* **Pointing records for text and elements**
------------

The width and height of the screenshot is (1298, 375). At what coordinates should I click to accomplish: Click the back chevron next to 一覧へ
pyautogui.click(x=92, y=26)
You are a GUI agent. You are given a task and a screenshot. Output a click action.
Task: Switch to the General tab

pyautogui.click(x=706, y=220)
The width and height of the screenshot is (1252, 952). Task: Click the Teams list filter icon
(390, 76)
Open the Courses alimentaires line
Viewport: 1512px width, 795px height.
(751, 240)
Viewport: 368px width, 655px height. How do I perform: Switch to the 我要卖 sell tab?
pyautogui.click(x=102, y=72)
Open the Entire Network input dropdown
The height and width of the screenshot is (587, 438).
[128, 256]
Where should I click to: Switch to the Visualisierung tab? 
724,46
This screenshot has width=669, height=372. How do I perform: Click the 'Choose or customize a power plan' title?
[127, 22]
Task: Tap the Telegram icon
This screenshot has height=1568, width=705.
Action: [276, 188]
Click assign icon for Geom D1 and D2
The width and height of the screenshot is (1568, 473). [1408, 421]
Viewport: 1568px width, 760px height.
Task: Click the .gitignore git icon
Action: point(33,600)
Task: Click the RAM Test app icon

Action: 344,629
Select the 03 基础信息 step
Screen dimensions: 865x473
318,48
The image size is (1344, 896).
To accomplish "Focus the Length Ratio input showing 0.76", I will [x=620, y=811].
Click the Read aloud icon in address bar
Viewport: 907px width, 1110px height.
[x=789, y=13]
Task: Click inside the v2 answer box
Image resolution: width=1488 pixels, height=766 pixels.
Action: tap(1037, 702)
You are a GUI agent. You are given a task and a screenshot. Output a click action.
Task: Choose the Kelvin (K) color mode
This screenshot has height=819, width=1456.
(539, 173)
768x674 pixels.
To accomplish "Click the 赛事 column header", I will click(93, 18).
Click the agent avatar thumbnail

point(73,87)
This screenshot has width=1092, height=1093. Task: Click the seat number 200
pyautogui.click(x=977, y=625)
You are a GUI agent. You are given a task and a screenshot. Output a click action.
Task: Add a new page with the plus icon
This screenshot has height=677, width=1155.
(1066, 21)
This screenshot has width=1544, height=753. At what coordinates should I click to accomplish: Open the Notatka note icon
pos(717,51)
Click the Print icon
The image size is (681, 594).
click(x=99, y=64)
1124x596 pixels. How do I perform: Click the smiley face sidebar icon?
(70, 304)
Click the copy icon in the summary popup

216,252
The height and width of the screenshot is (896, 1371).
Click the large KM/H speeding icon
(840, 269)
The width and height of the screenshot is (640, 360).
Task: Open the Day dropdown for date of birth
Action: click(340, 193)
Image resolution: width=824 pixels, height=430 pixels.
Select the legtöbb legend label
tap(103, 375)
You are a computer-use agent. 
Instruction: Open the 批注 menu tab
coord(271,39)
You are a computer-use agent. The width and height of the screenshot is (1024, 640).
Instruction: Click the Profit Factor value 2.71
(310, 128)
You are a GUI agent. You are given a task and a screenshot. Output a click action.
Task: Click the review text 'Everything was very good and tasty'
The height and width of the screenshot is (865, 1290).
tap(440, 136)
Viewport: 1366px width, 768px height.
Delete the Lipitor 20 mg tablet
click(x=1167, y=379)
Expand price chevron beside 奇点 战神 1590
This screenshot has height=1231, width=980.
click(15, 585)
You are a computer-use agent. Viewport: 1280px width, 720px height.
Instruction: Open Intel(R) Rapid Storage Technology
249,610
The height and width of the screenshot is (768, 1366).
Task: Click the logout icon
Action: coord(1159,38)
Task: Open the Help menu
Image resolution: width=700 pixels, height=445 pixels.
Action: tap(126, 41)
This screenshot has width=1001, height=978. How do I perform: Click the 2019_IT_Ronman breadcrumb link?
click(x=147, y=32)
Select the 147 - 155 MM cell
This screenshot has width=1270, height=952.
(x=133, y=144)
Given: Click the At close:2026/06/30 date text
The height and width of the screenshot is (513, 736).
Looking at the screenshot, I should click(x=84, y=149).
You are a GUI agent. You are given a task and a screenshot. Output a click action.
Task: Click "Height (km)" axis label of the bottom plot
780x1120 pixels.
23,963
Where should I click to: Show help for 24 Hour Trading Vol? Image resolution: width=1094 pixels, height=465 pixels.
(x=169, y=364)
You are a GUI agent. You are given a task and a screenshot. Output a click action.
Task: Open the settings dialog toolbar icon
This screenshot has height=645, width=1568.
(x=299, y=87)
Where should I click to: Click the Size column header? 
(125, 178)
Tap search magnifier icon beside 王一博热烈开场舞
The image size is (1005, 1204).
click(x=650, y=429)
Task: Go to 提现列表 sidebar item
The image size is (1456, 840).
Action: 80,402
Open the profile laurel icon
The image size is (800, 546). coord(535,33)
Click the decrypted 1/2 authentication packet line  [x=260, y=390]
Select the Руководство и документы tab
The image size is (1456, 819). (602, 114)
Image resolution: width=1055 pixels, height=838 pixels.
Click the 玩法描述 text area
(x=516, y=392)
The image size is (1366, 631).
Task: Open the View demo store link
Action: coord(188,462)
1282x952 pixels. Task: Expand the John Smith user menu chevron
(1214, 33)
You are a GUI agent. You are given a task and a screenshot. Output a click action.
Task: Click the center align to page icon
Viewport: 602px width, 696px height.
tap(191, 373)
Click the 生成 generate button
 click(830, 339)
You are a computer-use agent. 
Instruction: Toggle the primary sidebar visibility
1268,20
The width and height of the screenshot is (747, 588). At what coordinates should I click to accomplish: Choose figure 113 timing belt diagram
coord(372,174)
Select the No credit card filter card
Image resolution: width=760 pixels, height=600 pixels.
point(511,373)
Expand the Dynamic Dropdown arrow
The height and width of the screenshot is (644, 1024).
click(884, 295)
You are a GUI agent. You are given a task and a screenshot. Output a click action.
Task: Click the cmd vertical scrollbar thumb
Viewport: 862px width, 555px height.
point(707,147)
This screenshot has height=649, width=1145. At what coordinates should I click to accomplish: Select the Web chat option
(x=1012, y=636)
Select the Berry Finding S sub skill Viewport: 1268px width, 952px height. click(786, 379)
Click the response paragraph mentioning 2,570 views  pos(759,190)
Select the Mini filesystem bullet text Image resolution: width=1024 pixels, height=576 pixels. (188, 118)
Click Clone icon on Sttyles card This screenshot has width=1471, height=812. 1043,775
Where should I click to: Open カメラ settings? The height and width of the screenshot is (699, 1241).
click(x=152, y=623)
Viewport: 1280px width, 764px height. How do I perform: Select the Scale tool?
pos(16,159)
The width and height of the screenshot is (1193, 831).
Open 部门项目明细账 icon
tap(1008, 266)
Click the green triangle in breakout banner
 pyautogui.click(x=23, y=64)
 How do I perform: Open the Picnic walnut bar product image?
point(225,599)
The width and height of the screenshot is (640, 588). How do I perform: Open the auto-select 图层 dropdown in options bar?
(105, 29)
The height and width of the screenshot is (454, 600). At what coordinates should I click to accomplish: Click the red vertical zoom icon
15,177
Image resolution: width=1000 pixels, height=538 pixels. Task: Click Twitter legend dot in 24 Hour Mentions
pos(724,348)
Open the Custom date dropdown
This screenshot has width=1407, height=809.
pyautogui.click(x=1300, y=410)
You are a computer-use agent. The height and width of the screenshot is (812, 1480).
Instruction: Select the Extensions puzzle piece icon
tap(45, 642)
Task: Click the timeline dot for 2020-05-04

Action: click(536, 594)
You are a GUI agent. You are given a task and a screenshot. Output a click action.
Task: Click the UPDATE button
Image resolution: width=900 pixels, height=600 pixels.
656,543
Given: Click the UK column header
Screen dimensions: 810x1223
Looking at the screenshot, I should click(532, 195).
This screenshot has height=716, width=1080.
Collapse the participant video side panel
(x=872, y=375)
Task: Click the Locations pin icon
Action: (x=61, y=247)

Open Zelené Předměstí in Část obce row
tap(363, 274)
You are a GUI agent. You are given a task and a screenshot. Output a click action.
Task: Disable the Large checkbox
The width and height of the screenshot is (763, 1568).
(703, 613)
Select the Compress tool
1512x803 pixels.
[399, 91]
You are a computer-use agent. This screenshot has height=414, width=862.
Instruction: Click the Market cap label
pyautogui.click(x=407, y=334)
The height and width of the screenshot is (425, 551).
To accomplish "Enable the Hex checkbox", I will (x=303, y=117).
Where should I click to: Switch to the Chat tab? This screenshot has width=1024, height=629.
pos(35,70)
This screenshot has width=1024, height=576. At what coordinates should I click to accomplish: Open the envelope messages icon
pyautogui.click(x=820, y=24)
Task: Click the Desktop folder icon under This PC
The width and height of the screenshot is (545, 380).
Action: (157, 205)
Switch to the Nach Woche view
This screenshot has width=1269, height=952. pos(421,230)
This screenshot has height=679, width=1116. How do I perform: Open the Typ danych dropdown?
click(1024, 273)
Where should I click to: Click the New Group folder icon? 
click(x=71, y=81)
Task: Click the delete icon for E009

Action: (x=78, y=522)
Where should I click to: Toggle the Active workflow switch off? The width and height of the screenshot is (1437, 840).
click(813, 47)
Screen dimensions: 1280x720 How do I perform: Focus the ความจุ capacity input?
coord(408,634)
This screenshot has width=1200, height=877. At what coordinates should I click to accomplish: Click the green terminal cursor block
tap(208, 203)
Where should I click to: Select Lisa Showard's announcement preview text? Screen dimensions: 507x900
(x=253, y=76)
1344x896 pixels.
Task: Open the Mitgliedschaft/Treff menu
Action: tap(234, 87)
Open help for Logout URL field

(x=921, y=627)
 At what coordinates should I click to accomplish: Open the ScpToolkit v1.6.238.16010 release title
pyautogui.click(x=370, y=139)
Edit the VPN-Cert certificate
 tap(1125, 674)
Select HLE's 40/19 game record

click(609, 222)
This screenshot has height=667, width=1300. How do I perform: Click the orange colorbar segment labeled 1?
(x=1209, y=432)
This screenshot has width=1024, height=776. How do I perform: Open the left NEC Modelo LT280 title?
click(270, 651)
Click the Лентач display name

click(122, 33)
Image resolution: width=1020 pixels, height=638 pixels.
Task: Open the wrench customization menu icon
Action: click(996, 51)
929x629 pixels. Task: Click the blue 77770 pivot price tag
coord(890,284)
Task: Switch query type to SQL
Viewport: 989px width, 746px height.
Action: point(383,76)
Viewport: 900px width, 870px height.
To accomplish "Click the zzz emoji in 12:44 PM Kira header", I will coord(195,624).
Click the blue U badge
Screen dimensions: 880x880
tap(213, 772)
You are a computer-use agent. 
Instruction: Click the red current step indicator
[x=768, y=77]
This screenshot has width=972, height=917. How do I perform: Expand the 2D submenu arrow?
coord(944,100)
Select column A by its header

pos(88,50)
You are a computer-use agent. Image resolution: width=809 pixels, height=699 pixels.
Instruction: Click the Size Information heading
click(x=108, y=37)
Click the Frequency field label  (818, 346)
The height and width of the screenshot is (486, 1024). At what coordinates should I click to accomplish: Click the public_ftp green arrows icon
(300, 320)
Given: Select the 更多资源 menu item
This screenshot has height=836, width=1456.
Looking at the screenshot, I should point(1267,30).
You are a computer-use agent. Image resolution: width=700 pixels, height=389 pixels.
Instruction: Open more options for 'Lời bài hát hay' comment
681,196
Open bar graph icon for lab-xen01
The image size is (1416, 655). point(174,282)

------------

* **Stated problem**
Show every line of the items above that contains the word "Focus".

* **Exercise answer**
To accomplish "Focus the Length Ratio input showing 0.76", I will [x=620, y=811].
Screen dimensions: 1280x720 How do I perform: Focus the ความจุ capacity input?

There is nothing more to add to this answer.